As a true test to yourself, do you understand the code you submitted and are you able to explain it to someone else?
Yes
Rubric
Check minus (1/5): Displays minimal effort. Doesn’t complete all components. Code is poorly written and not documented. Uses the same type of plot for each graph, or doesn’t use plots appropriate for the variables being analyzed.
Check (3/5): Solid effort. Hits all the elements. No clear mistakes. Easy to follow (both the code and the output).

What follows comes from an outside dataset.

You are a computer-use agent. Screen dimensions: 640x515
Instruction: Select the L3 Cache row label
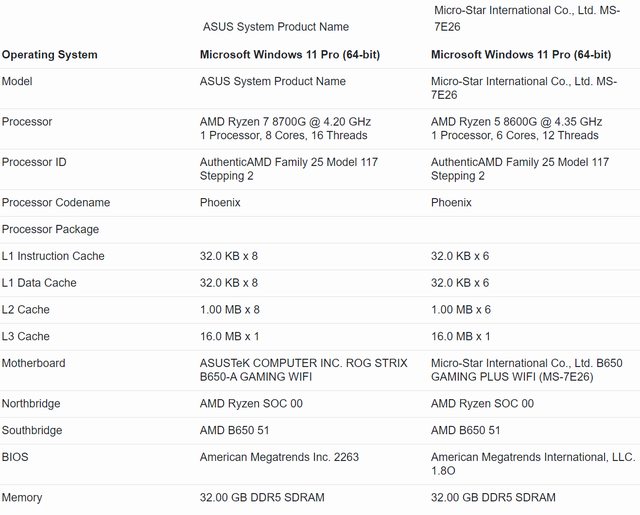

Check plus (5/5): Finished all components of the assignment correctly and addressed both challenges. Code is well-documented (both self-documented and with additional comments as necessary). Used tidyverse, instead of base R. Graphs and tables are properly labelled. Analysis is clear and easy to follow, either because graphs are labeled clearly or you’ve written additional text to describe how you interpret the output.